The mutual information feature selection technique is a method that works on information gain [55]. It works on the decision tree principle and calculates the entropy of each feature by calculating the information gain of each feature. Entropy helps the decision tree draw boundaries and measures disorder and uncertainty in the available data set. The most relevant feature has the highest information gain. Figure 4 indicates that start-node, end-node, way-id, and max speed have the highest information gain and are therefore the most relevant feature set.

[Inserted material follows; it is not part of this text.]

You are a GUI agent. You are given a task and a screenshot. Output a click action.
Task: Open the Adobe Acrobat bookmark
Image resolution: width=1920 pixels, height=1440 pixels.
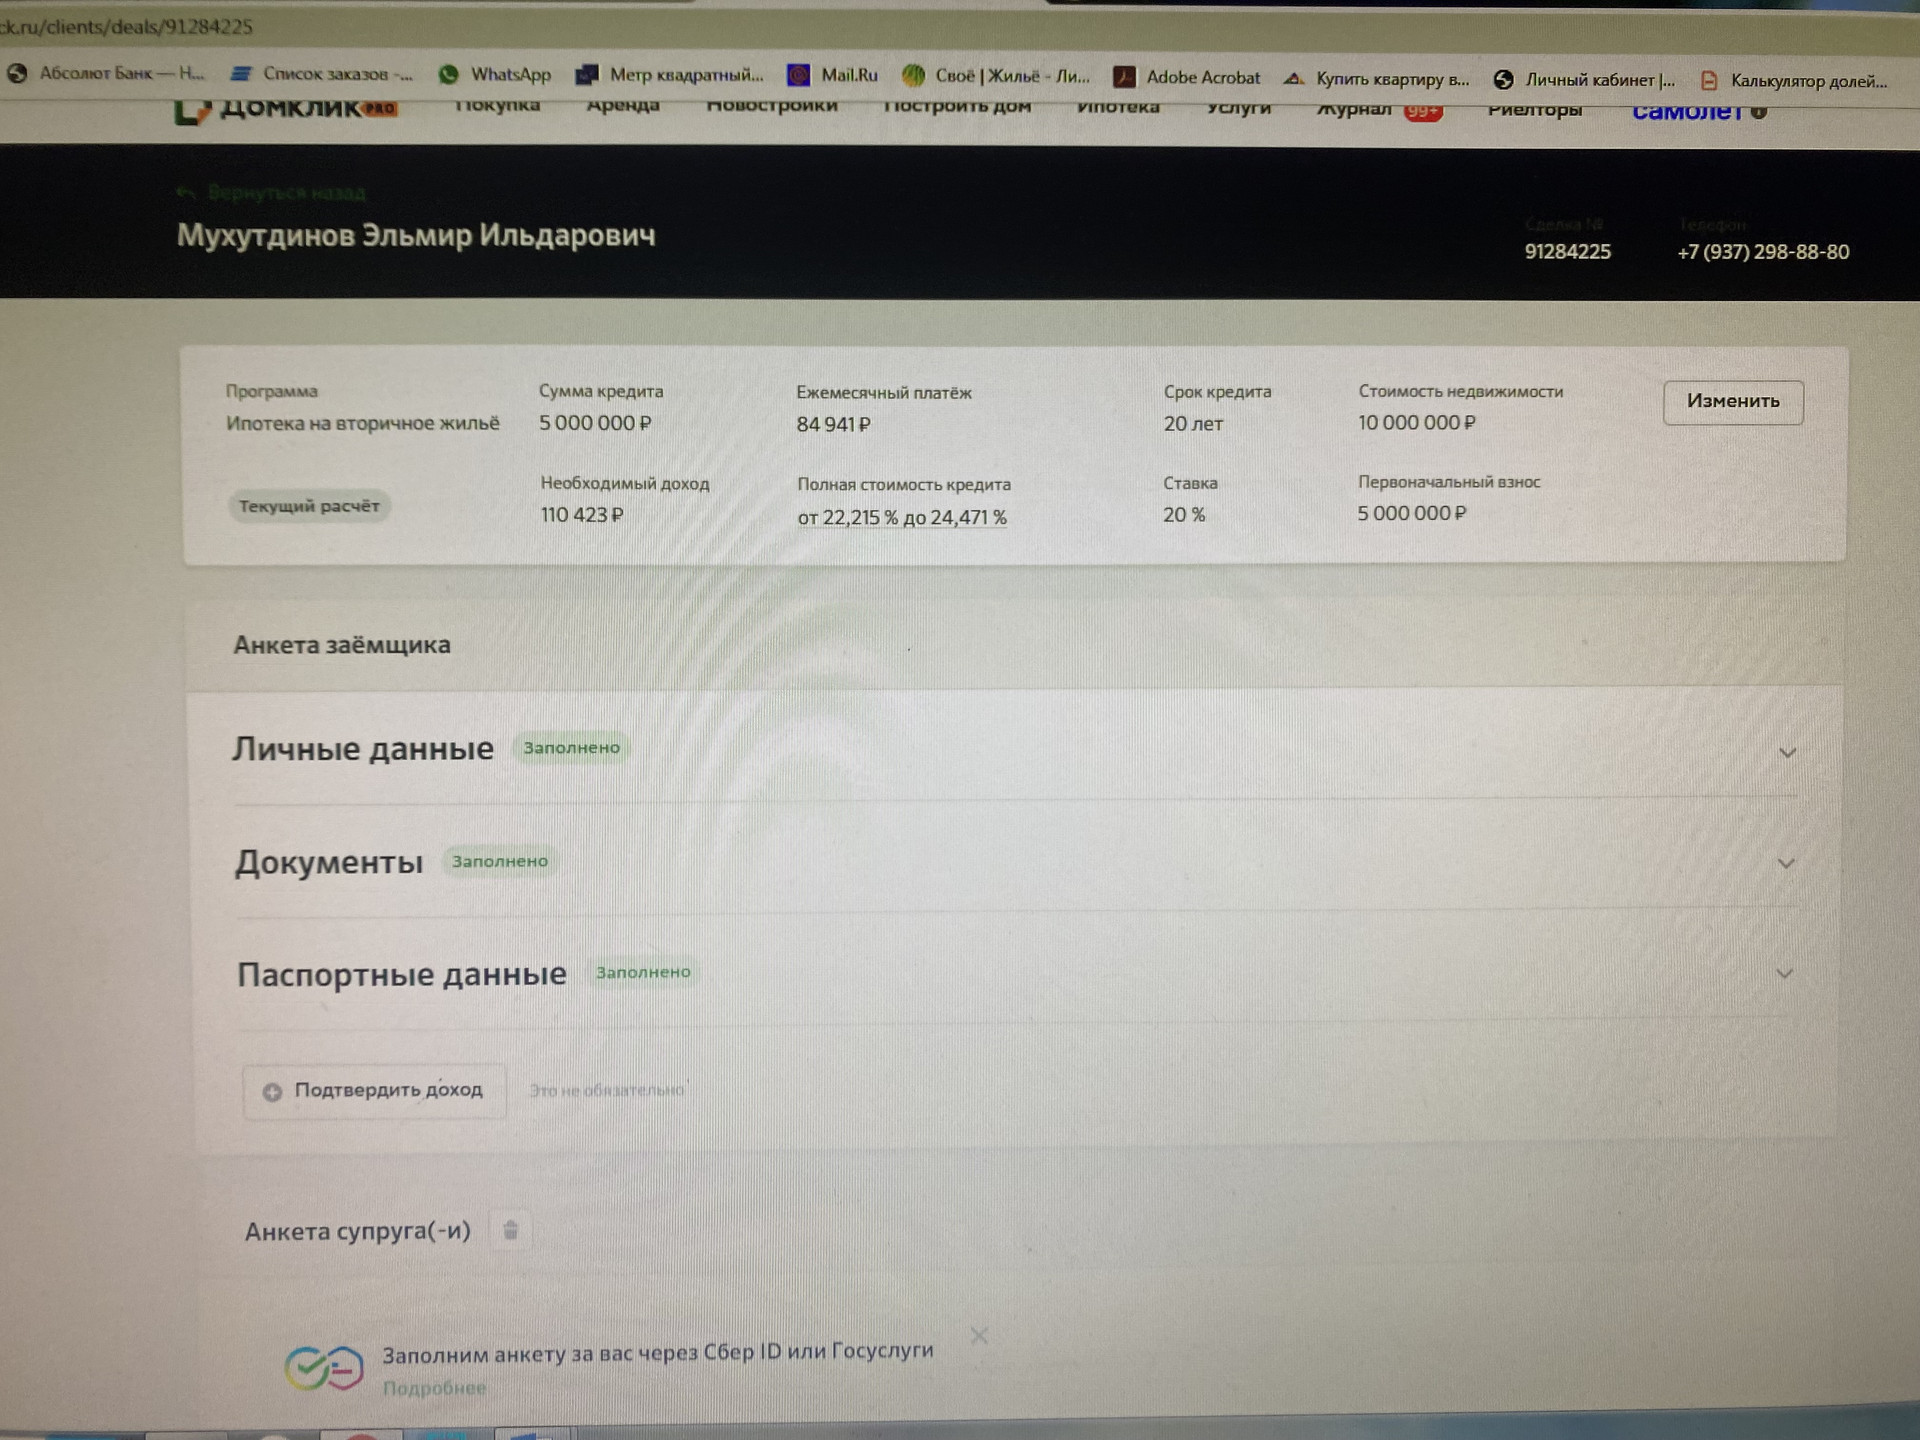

4.2.3. Heat Map of Hybrid Feature Space

Heat Map is a visualization style for analyzing the intensity, density, patterns, outliers, and variance of the feature set. It provides a correlation among all features. Figure 5 shows that maxspeed-real have the highest correlation with target agg-speed followed by way-id, day, and holiday features among the other heterogeneous features. Here, maxspeed-real denotes the permissible road speed limit. It helps to identify outliers and trends and patterns of road speed. In this way, we can tackle the missing speed and also normalize the data set in order to predict the true speed of a specific road. Figure 6 depicts that LSTM–GRU yields the lowest RMSE, i.e., 4.5 as compared to deep learning technique LSTM with a RMSE yield of 4.86 and classical regression techniques such as KNN with an RMSE yield of 6.03. Because the LSTM–GRU model handles both spatial–temporal effects, LSTM–GRU is specialized in time series data set. LSTM contains the temporal effects, and GRU contains the spatial effects. Because we have worked on transport data set and in the domain of transportation prediction of speed highly depends on specific time and location.

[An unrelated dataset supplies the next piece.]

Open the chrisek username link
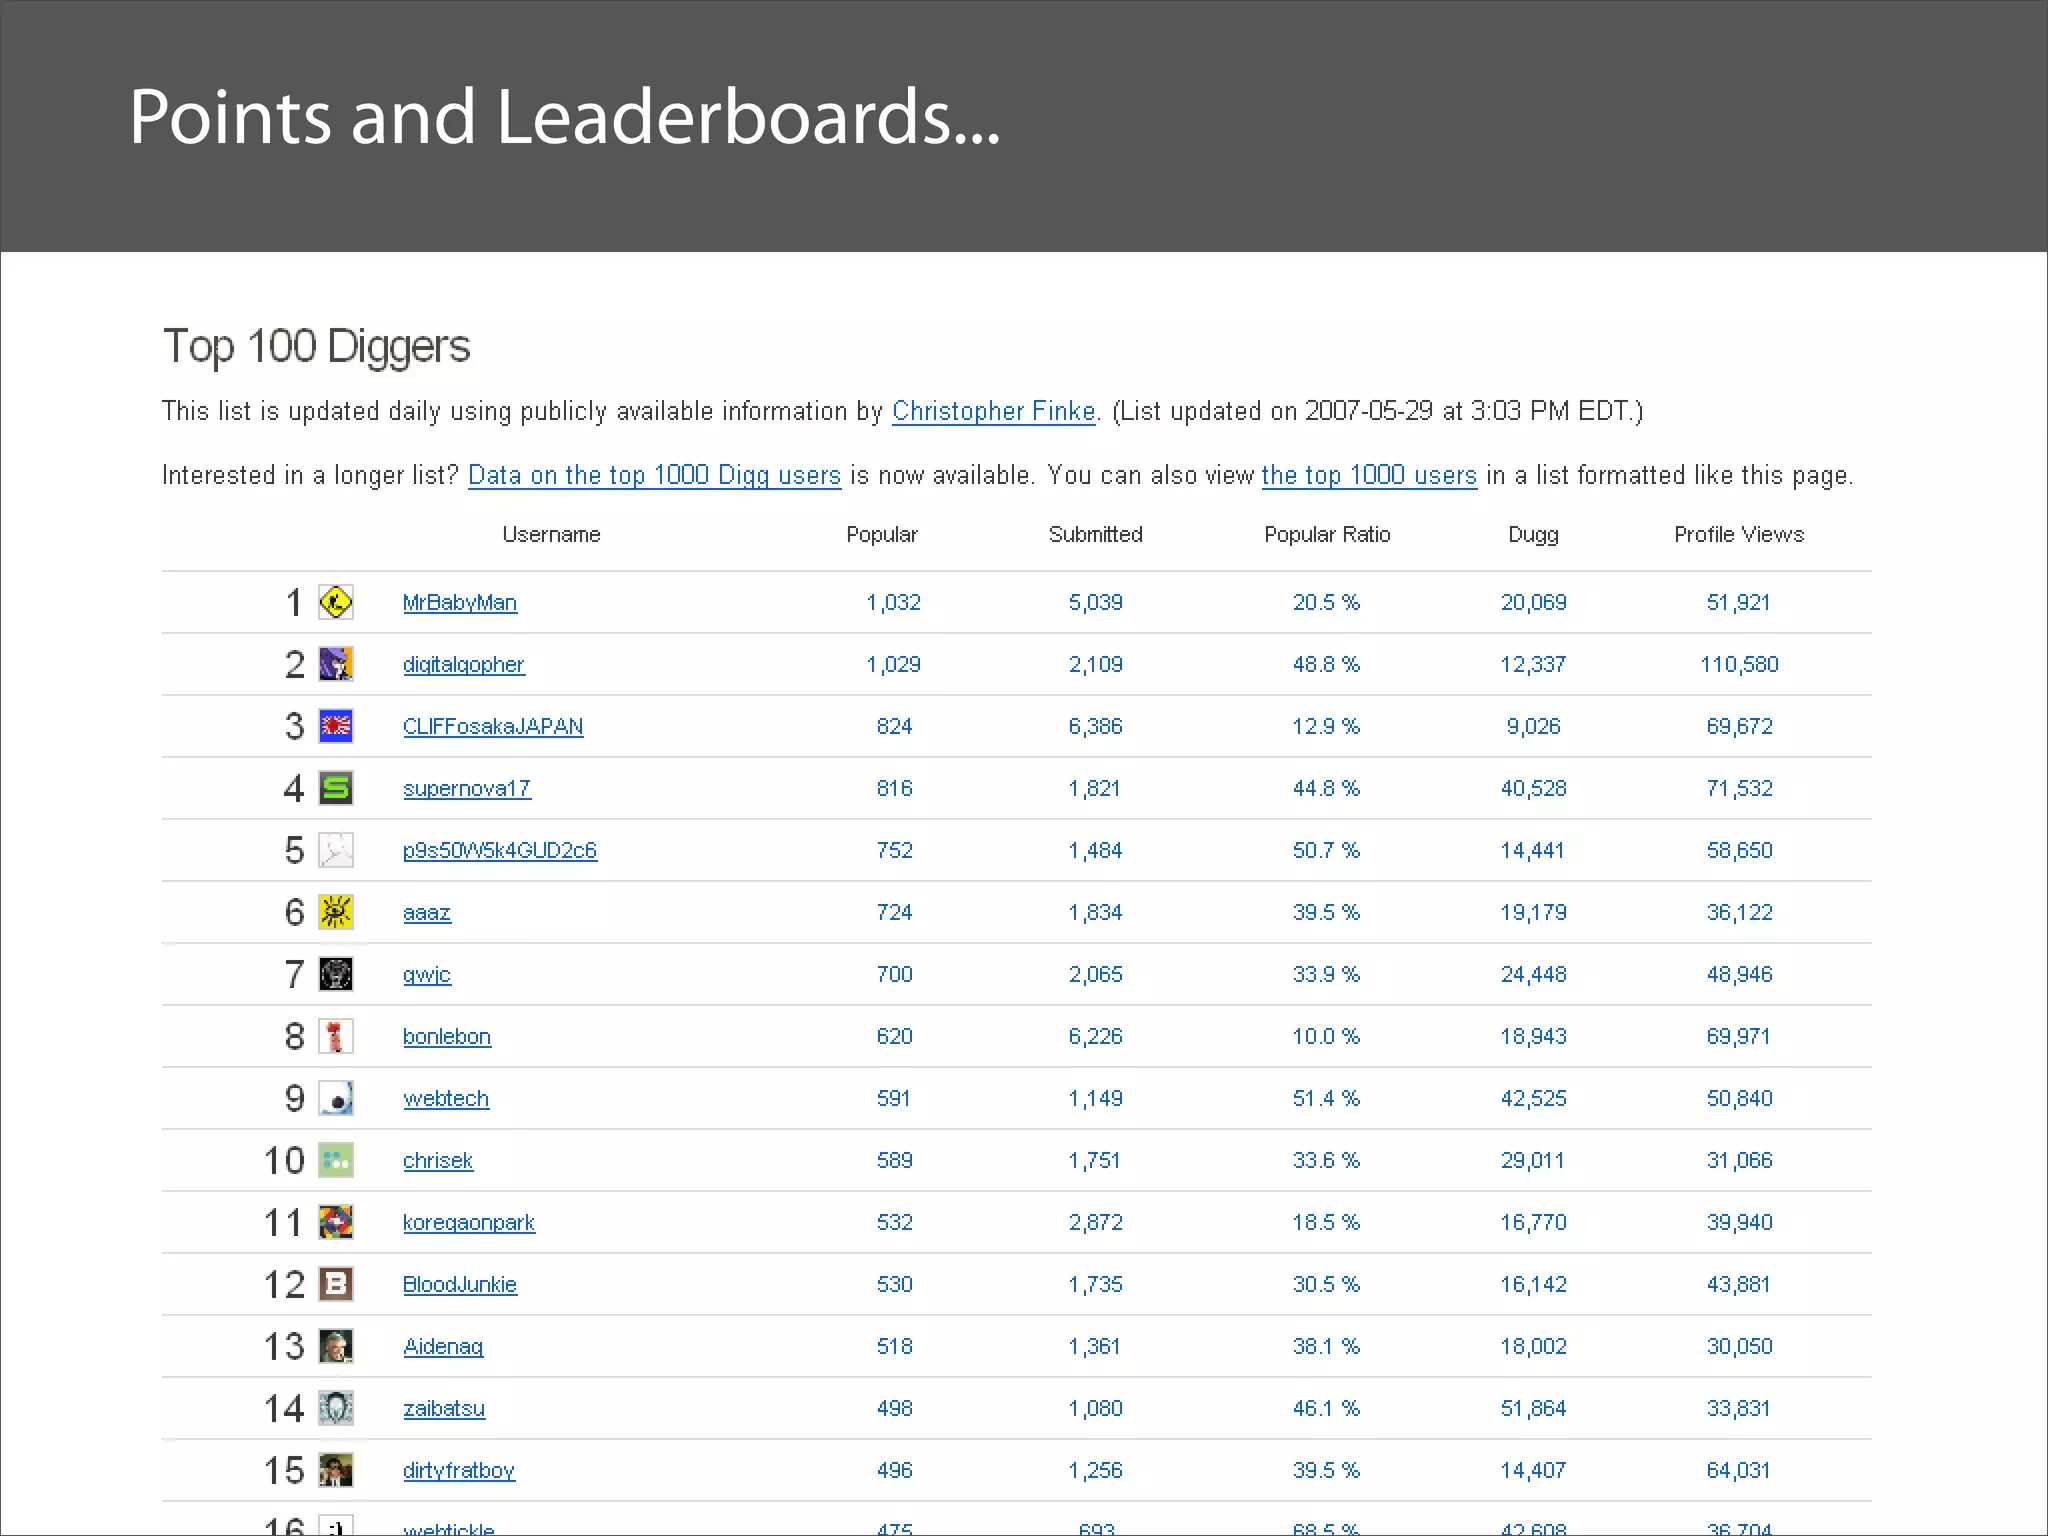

4.3. Hybrid LSTM–GRU Results

Table 4. Performance metrics of deep learning models.

Model	RMSE	MAE	MAPE
$LSTM$	4.86	2.13	6.95
$GRU$	5.05	2.29	7.7
$CNN$	30.3	25.96	64.10
$LSTM-CNN$	4.7	23.9	7.9
$CNN-LSTM$	5.89	3.53	11.47
$GRU-LSTM$	4.6	2.08	6.85
$\mathit{L}\mathit{S}\mathit{T}\mathit{M}\mathbf{-}\mathit{G}\mathit{R}\mathit{U}$	4.5	2.03	6.67
$CNN-GRU$	5.1	2.4	8.4
$GRU-CNN$	7.8	4.5	14.6

elaborates the three performance metrics, i.e., RMSE, MAE, and MAPE, with respect to lowest RMSE-generated model, i.e., hybrid LSTM–GRU and GRU–LSTM models. In Figure 7, the prediction horizon indicates the capturing of data intervals such as 15, 30, 45, and 60 min. This helps in analyzing the time resolution impact on the model training. As we increased the sliding window, our test data performance improves, which proves a direct proportion of sliding window with the performance metrics. Table 4 contains the different performance metrics behavior on multiple individuals as well as hybrid deep learning models. As per RMSE and MAE evaluation metrics, hybrid LSTM–GRU produced the lowest RMSE of 4.5, MAE of 2.03, and MAPE of 6.67% being the lowest error.

5. Conclusions

This paper utilizes the speed performance index (SPI) as the road network state evaluation indicator. We integrated heterogeneous data, i.e., traffic, GPS, weather, special condition, and OSM obtained from a variety of sensors and services. We analyzed the behavior of transportation data sources with the help of different machine and deep learning algorithms. The LSTM–GRU model proved to be the most effective hybrid model among all time series deep learning and classical machine learning models with a net RMSE yield of 4.5. In the future, we plan to automatically label the classes using fuzzy logic and k-means clustering, followed by analyzing the results automatically by using optimization of hyper parameters and statistical models.